**BRIEF**
Spot each line in the records below where the word "pixels" occurs, then copy it.

Saved entries:
Start of Block
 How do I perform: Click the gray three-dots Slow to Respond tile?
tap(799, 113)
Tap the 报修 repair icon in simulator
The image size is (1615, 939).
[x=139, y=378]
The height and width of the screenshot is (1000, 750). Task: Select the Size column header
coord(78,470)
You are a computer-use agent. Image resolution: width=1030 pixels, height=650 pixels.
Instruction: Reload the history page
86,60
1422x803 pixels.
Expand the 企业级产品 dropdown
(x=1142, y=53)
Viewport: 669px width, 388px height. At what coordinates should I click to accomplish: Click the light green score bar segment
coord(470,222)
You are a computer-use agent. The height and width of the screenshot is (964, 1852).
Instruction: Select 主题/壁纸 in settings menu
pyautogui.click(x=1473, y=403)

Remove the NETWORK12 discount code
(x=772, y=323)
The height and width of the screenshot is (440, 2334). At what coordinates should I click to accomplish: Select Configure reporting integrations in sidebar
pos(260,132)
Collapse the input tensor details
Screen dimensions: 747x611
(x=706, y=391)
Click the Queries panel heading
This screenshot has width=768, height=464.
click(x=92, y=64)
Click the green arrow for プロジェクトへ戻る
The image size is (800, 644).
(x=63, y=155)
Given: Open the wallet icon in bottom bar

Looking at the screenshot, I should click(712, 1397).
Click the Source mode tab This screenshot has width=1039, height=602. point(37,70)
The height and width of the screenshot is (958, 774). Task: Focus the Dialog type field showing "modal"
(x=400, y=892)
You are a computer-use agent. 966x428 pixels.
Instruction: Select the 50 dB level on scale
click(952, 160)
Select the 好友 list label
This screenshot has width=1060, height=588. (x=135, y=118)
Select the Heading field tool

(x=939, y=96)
End of Block
**SOLUTION**
You are a computer-use agent. Image resolution: width=1030 pixels, height=650 pixels.
1422x803 pixels.
You are a computer-use agent. 966x428 pixels.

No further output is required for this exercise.